Interestingly, the impact of loss of cPGES/p23 on prostanoid production by fetal tissues was very different from that observed with cultured cells. Here loss of this protein resulted in decreased levels of PGE₂ and other COX-dependent prostanoids. A number of possible explanations can be proposed. First, the ability of GR to stimulate the production of prostanoids in specific cell types has been reported, particularly in primary amniotic fibroblasts (15, 58, 78). These studies show that dexamethasone increases expression of both cPLA₂ and COX-2 in these cells. Consistent with this finding, prenatal dexamethasone increased prostaglandin synthesis in rat fetal lung (64). Potential GREs have been defined in the COX-2 and cPLA₂ promoters, which may play a role in the induction of gene transcription (61, 75). It is interesting to speculate that, in the mouse embryo, glucocorticoids, which increase in levels as gestation progresses, contribute to the increase in prostaglandin production observed late in gestation. Alternatively, the diminished prostanoid production might be the indirect consequence of alterations in development of the cPGES/p23^−/− embryos.

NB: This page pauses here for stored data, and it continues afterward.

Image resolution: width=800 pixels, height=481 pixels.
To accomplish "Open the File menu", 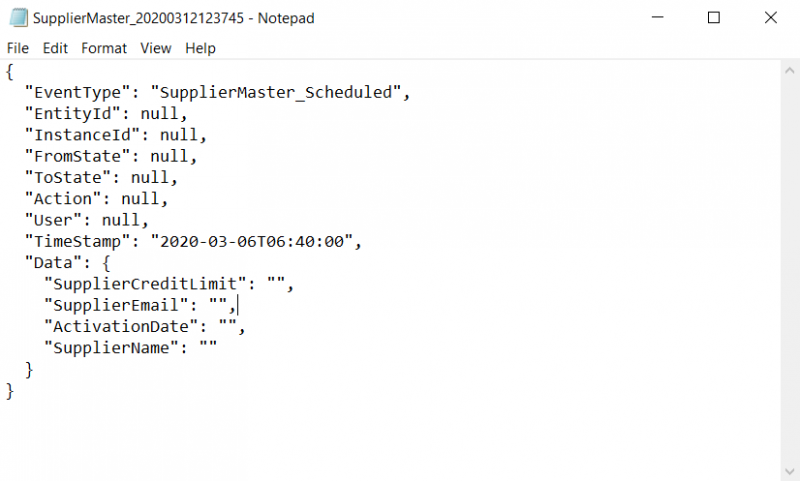I will click(18, 48).
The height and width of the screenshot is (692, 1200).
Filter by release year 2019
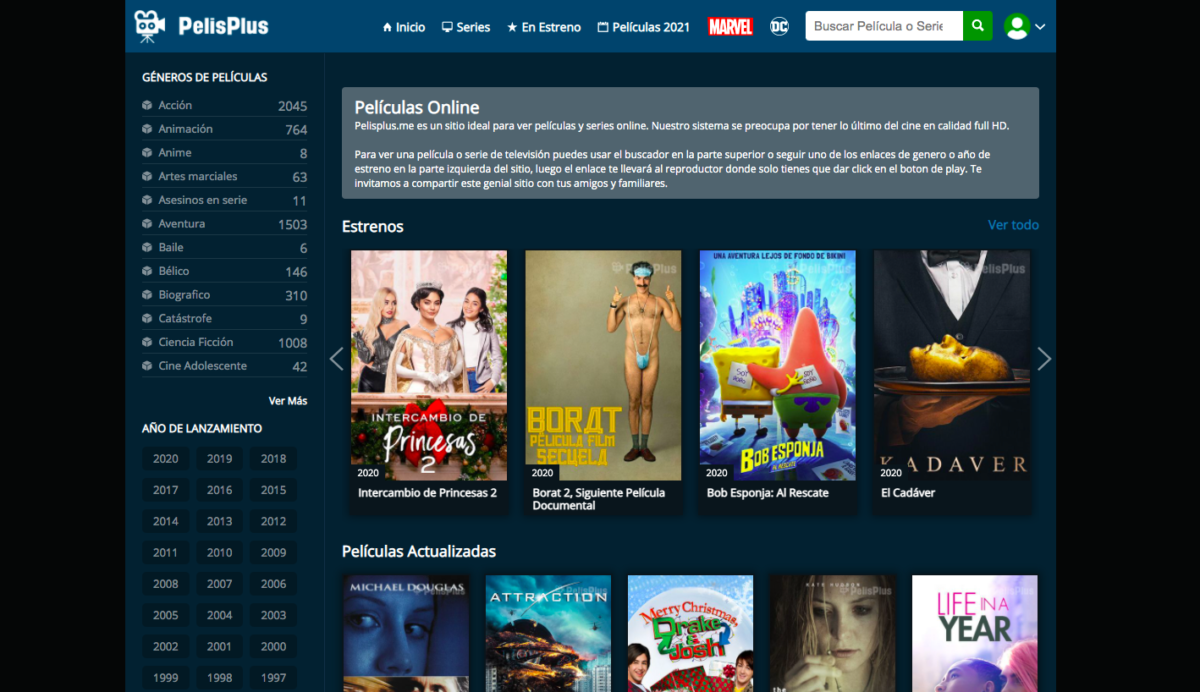219,459
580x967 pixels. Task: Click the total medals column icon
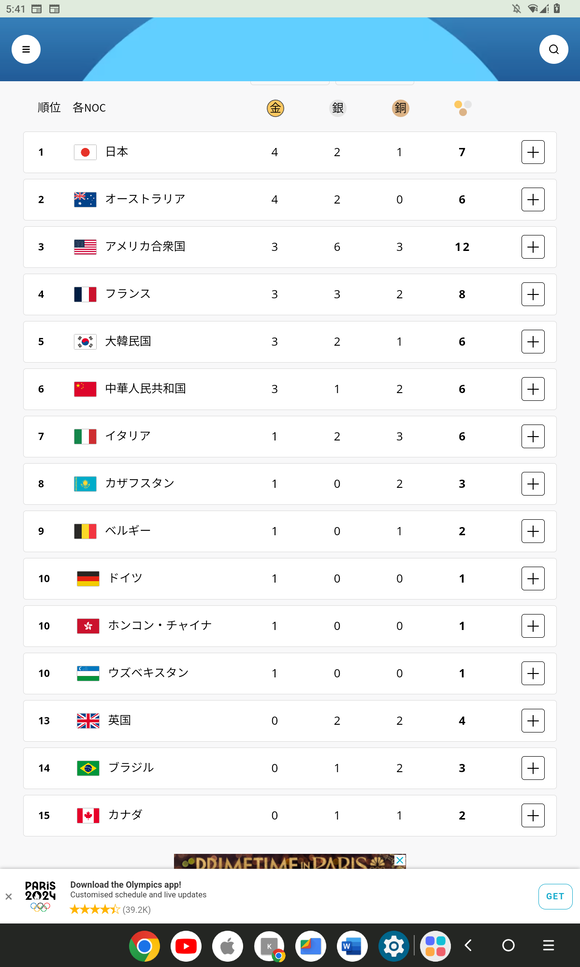[x=462, y=107]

Finally, the decreases in prostanoids in the cPGES/p23^−/− mice may reflect an as-yet-unidentified GR-independent function for cPGES/p23 in regulation of the arachidonic acid pathway. For example, cPGES/p23 has been shown to facilitate signaling of the aryl hydrocarbon receptor, which in turn modulates the COX-2 pathway (10, 69). While additional experiments will be necessary to address these questions, taken together, our data do not support the designation of cPGES/p23 as the third PGE₂ synthase, cPGES, and we suggest that this protein simply be referred to as p23.

While the manuscript for this article was in preparation, Grad et al. reported the generation of mice from the identical ES cell clone carrying an insertional mutation in the cPGES/p23 gene (19). A similar defect in lung and skin development was noted, and cotransfection of a GR reporter construct and a GR-expressing construct in fibroblasts derived from the embryos demonstrated decreased GR-dependent transcription. In contrast to the results shown here, the growth retardation of the pups and decreased proliferation in the primary fibroblasts were not noted in these studies. We also have reported the defective induction of gluconeogenic enzymes and decreased glycogen accumulation in the fetal livers. In addition, we have shown that the ability of GR to regulate the activity of other transcription factors, namely AP-1, is dependent on expression of p23. These deficiencies, as well as decreased expression of genes involved in lung development, suggest a role for p23 in both the DNA-binding-dependent and -independent mechanisms of GR. Finally, our analysis of prostanoids in the p23-deficient animals and primary fibroblasts failed to support a role for this protein as a PGE₂ synthase.